Berkowitz, who has championed the cause for over three years by actively lobbying the Interior Ministry and Finance Ministry’s to take action, added that the new law will send a strong message to wealthy property owners who rarely inhabit their homes.
“The message is very clear: Owning an apartment and not using it hurts the market, and if they get the message and rent out these units while they’re not here, that will help tremendously,” he said.
Berkowitz emphasized that the law is not meant as a punitive measure, so much as a means to encourage young Jerusalemites to stay in the city and stimulate an otherwise hemorrhaging economy.
“I’m not angry with these people and don’t want to penalize them – I really don’t think they are aware that they are hurting Jerusalem,” he said.
“I just want to send the message that if we increase the number of apartments on the market, we will increase money coming into the city.”
Moreover, Berkowitz said he also intends to submit a measure to the Finance Ministry addressing the roughly 1,500 abandoned commercial buildings in the capital.
“On top of the 10,000 empty apartments in the capital, there are 1,500 abandoned buildings that we’re also trying to get back on the market,” he said. “We are proposing to make another law about this issue so we can improve the economy and add more jobs and culture.”

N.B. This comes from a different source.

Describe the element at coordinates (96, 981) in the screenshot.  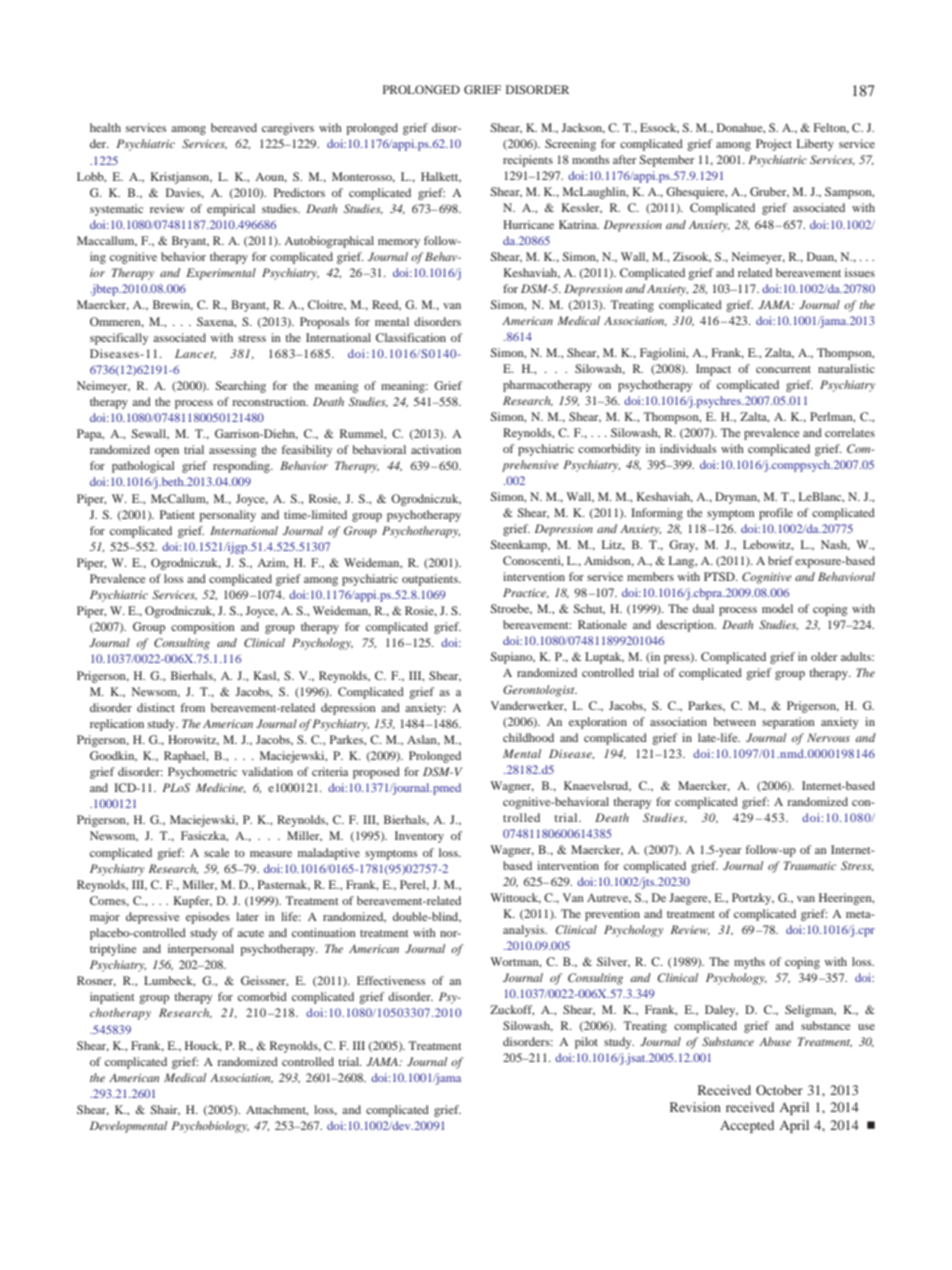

According to Berkowitz, present commercial property laws stipulate that once a building is declared abandoned, its owners are not required to pay property taxes for three years, and can extend nonpayment for an additional five years.
“All this does is further drain the city’s economy,” he said.
The tax increase on ghost apartments is scheduled to go into effect on January 1.
Lahav Harkov contributed to this report.